TEXTO DE LECTURA:

ERRAR ES DE HUMANOS… ¡PERO NO EN MI EMPRESA

“Errar es de humanos”, o por lo menos eso reza un dicho popular que atribuye al hombre, justamente, una de las características que lo identifica y diferencia de algunas deidades de aparente perfección.
Los errores siempre han sido vistos como muestras de incapacidad, falta de atención, desconocimiento e inexperiencia, entre otras cosas de corte similar, hasta el punto de generar decisiones terminales que sirvan de ejemplo al común para que eviten a todo riesgo la posibilidad de equivocarse.
Pero aún así “errar es de humanos”. Es imposible adjudicarse la más amplia y legítima perfección en la ejecución de un ejercicio profesional o cualquier otra manifestación laboral. Entonces ¿Cómo ha de ser visto el error? ¿Posee algún beneficio errar? ¿Debe ser destacado por encima del éxito pasado? ¿En realidad es sinónimo de incapacidad? ¿Puede gerenciarse el error?

REGISTROS ENUMERADOS:
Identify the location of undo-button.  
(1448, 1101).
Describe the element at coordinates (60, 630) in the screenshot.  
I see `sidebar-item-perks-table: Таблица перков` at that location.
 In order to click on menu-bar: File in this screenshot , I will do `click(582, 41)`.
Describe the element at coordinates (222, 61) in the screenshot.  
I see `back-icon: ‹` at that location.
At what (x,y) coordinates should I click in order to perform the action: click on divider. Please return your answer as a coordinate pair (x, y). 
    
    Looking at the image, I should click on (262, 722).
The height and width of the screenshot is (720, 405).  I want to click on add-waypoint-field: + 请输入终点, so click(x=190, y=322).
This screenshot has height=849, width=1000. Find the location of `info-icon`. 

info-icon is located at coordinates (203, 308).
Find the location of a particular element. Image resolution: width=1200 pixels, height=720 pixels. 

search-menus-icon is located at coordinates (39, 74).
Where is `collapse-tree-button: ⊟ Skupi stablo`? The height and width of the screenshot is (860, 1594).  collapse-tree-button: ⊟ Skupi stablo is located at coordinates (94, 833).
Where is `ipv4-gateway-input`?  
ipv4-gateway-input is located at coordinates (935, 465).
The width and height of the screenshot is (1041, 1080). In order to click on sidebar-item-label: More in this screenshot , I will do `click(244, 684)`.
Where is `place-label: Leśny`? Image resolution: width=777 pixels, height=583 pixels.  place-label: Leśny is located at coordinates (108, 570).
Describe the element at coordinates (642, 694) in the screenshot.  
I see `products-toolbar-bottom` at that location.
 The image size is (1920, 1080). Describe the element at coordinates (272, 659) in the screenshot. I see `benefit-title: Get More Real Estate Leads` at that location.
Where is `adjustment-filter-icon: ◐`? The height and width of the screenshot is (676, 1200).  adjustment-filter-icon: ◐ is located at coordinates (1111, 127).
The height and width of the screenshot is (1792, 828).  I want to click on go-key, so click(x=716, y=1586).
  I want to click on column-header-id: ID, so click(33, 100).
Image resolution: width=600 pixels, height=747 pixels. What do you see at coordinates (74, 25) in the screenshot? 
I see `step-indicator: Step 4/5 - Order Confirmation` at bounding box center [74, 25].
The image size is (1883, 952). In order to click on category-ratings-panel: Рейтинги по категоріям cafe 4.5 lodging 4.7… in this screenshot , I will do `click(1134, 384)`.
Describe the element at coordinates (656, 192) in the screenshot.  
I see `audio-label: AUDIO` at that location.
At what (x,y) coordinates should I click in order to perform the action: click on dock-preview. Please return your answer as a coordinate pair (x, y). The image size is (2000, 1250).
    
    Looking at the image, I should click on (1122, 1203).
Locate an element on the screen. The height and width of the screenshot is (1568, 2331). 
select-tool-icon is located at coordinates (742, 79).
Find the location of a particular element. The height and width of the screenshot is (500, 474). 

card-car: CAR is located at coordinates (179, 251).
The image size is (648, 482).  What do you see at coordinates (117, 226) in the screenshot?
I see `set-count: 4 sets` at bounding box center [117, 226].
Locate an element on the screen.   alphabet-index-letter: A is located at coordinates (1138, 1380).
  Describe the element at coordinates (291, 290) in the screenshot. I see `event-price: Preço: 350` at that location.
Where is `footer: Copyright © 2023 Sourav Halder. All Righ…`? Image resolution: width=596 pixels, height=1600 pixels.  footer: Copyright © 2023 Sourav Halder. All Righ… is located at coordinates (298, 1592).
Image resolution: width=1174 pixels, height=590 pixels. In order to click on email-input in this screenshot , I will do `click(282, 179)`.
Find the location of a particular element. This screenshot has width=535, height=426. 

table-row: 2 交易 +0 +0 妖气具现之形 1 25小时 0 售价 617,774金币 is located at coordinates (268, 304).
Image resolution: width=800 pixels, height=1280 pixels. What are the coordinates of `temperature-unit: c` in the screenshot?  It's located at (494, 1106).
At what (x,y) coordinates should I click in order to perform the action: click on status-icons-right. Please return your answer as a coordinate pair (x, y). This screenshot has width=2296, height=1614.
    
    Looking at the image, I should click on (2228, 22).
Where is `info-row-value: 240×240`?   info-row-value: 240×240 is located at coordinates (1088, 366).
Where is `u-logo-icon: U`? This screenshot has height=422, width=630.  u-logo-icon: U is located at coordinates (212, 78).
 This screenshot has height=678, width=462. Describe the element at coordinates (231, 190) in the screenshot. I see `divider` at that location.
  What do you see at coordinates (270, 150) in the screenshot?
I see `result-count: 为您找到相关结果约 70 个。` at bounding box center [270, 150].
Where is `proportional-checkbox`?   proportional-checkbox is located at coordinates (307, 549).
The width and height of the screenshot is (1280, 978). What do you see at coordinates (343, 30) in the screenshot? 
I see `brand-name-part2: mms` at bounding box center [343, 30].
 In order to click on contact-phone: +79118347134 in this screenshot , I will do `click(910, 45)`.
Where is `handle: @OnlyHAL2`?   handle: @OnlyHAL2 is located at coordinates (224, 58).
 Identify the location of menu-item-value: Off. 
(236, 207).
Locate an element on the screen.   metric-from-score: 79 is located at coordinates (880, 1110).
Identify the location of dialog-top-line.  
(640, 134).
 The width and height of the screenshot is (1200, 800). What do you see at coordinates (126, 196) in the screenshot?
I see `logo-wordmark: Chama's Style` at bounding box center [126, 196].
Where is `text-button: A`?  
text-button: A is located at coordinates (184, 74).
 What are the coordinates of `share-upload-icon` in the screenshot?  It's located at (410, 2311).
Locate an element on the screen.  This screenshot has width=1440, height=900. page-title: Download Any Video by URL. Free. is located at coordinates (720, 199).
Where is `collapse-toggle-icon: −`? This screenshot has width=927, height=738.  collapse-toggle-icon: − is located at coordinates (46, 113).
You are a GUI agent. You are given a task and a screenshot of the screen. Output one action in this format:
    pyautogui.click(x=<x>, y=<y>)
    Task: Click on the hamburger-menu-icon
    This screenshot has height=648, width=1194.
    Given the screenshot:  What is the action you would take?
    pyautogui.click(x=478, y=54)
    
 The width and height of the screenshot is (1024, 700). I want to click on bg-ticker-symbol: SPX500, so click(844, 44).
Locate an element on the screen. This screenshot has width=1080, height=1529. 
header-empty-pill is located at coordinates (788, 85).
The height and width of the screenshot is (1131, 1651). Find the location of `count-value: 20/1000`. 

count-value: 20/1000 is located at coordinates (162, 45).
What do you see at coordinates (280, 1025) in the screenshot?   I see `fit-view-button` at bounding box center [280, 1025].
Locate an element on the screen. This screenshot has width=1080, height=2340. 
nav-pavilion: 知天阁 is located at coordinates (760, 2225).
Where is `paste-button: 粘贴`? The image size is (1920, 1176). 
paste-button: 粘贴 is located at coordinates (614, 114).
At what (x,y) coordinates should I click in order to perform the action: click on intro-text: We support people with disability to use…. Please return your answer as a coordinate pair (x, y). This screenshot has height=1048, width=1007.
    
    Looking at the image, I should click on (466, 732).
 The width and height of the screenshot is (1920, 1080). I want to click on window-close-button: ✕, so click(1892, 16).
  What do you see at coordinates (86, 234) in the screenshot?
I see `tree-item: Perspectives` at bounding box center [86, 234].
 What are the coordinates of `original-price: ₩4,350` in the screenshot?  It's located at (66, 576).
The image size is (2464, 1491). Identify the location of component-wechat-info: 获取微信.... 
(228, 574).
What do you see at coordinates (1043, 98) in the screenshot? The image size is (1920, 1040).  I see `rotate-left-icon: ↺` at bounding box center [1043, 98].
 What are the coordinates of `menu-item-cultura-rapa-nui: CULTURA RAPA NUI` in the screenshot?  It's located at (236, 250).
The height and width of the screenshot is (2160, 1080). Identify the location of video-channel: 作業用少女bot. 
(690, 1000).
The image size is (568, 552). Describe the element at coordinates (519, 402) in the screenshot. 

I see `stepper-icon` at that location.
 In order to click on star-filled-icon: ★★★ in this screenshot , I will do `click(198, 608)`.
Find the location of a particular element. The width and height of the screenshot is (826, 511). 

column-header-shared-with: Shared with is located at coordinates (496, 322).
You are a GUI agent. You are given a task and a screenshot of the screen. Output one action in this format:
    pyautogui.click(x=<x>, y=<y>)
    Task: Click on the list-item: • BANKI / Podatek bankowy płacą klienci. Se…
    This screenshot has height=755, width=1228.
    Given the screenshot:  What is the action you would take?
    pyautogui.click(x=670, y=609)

PARTES DEL EJERCICIO:
1/ Determine si las afirmaciones (a), (b) y (c) concuerdan con el texto sobre el error humano. Responda sí o no en cada caso y cite literalmente las palabras del texto que lo deciden.
(a) El dicho popular atribuye al hombre una característica que lo diferencia de algunas deidades.
(b) Los errores siempre han sido considerados muestras de talento.
(c) Es posible adjudicarse la más amplia y legítima perfección en el ejercicio profesional.
2/ Prosiga el texto sobre el error humano a partir de donde termina.

RESPUESTAS POR APARTADO:
1/
(a) Sí: «atribuye al hombre, justamente, una de las características que lo identifica y diferencia de algunas deidades de aparente perfección».
(b) No: «Los errores siempre han sido vistos como muestras de incapacidad, falta de atención, desconocimiento e inexperiencia».
(c) No: «Es imposible adjudicarse la más amplia y legítima perfección en la ejecución de un ejercicio profesional».

2/
Si bien es cierto que el individuo es responsable de lo que hace, pues tiene como base su experiencia y conocimiento, no es menos cierto que las condiciones en las que opera son dinámicas y cambiantes y por lo tanto nadie, absolutamente nadie, está excepto de equivocarse.
Pero una cosa si es cierta, en la medida en que el individuo crece y comienza a ocupar cargos de envergadura su memoria retrospectiva pareciera borrar los errores pasados y la intolerancia a los errores presentes de sus subalternos se incrementa con la misma rapidez con la que ha olvidado los propios, y es justamente ahí donde la presencia del Gerente Coach pareciera ser más una teoría que un hecho concreto, pues en vez de utilizar el error como un insumo para transferir conocimientos y mejorar el desempeño, destacando el proceso y no a quien lo ejecuta, algunos gerentes se dedican a exagerarlo hasta el punto de maltratar moralmente a su empleado.

Utilizar el error para convertirlo en aprendizaje es una manera efectiva de gerenciar la falla, un equívoco observado y detectado a tiempo puede servir de base para el éxito de toda una operación, pero para ello se requiere de visión y capacidad de gerencia.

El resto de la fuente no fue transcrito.